Folgende Richtlinien sollen beachtet werden:

  • Fotos nur in privaten Gruppen auf Messenger-Diensten wie Whatsapp oder Signal teilen. Das ist laut Medienanwalt Peter Zöchbauer auch rechtlich kein Problem.
  • Regeln für private Gruppen festlegen: Niemand darf die Fotos teilen, posten oder als Profilbild verwenden.
  • Wenn Kinderfotos doch in den eigenen Social-Media-Profilen geteilt werden: Nur Fotos posten, auf denen die Gesichter nicht erkennbar sind, zum Beispiel von hinten oder nur die Hände oder die Füße abbilden. Gesichter mit Smileys oder ähnlichem abzudecken, ist nicht ideal, da diese theoretisch wieder entfernt werden können.
  • Keine Nacktbilder, Strand-, oder sonstigen Fotos, die dem Kind später peinlich sein könnten, posten oder teilen.
  • Kinder um Erlaubnis bitten und sie auf die Wahrung ihrer Persönlichkeitsrechte hinweisen.

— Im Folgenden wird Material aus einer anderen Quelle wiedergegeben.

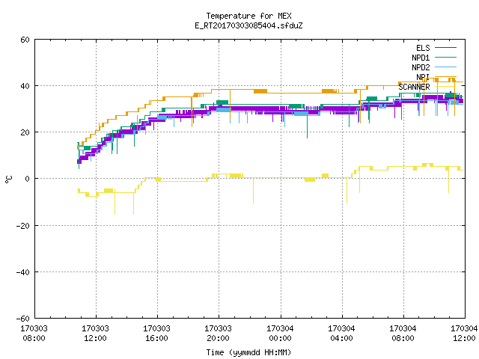Click the chart title Temperature for MEX
Viewport: 479px width, 359px height.
point(248,16)
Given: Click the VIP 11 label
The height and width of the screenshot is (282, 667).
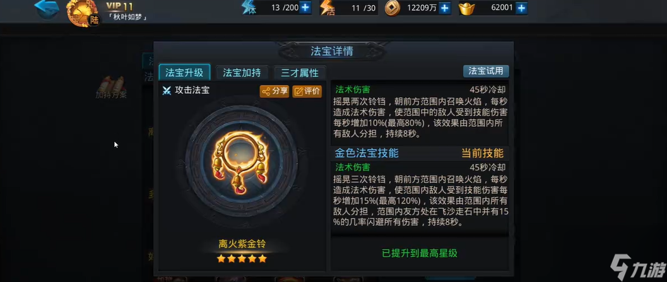Looking at the screenshot, I should point(119,6).
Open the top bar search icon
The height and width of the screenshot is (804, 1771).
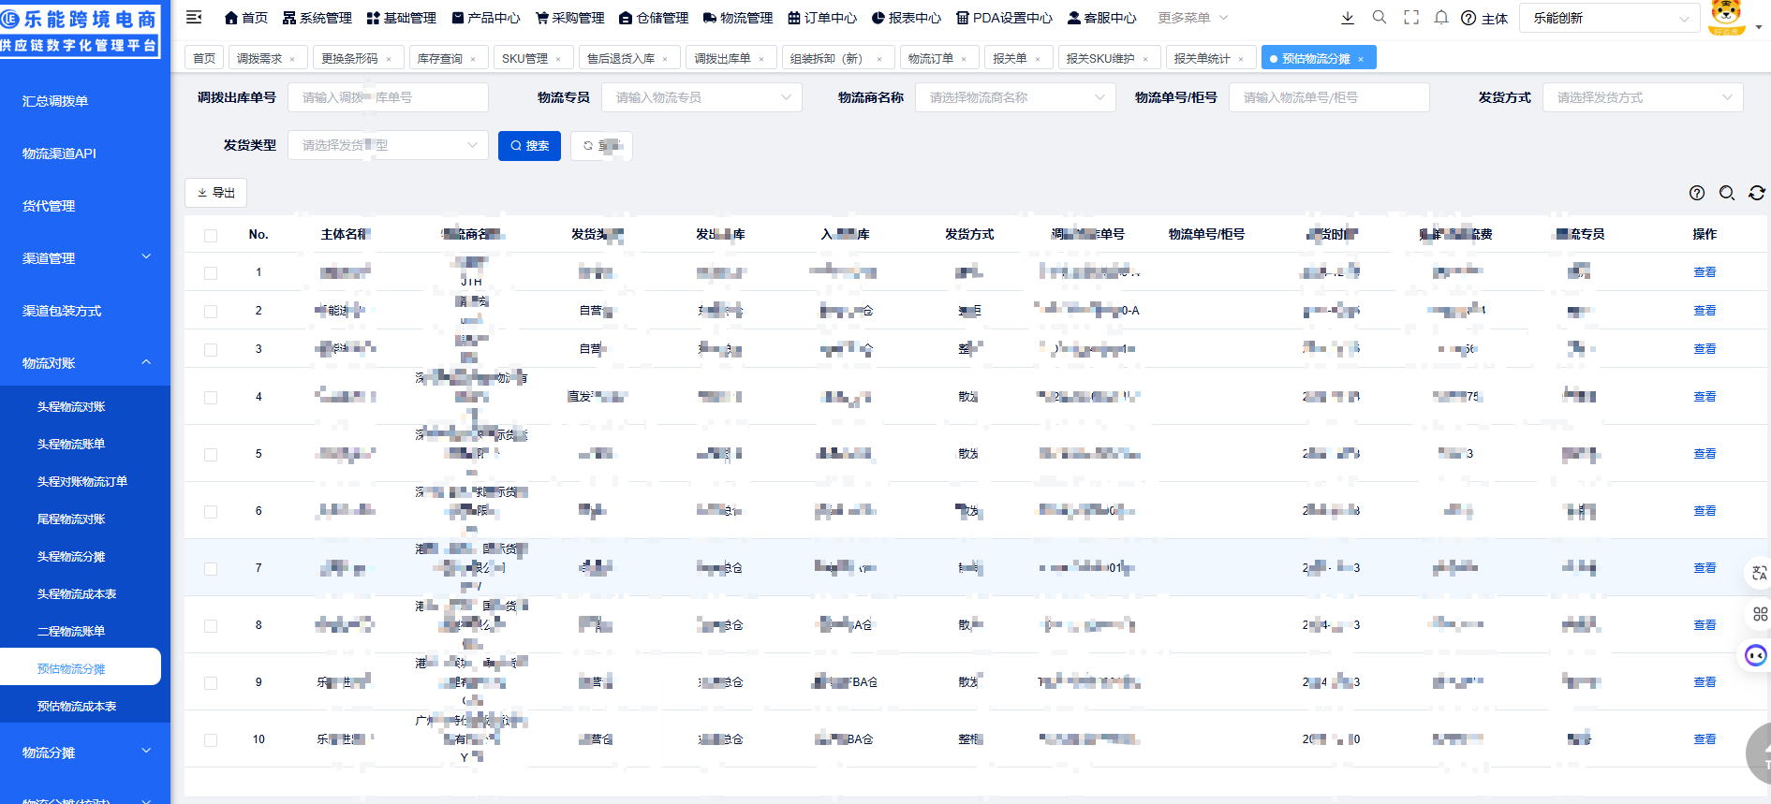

Und schließlich rät Barbara Buchegger noch dazu, „echte“ Fotoalben anzulegen. Denn Festplatten können kaputtgehen, Laptops durch Schadsoftware zerstört werden, die Kinder müssen dann ohne Erinnerungsfotos auskommen. Und die Eltern ohne peinliche Aufnahmen für die Hochzeitsfeier.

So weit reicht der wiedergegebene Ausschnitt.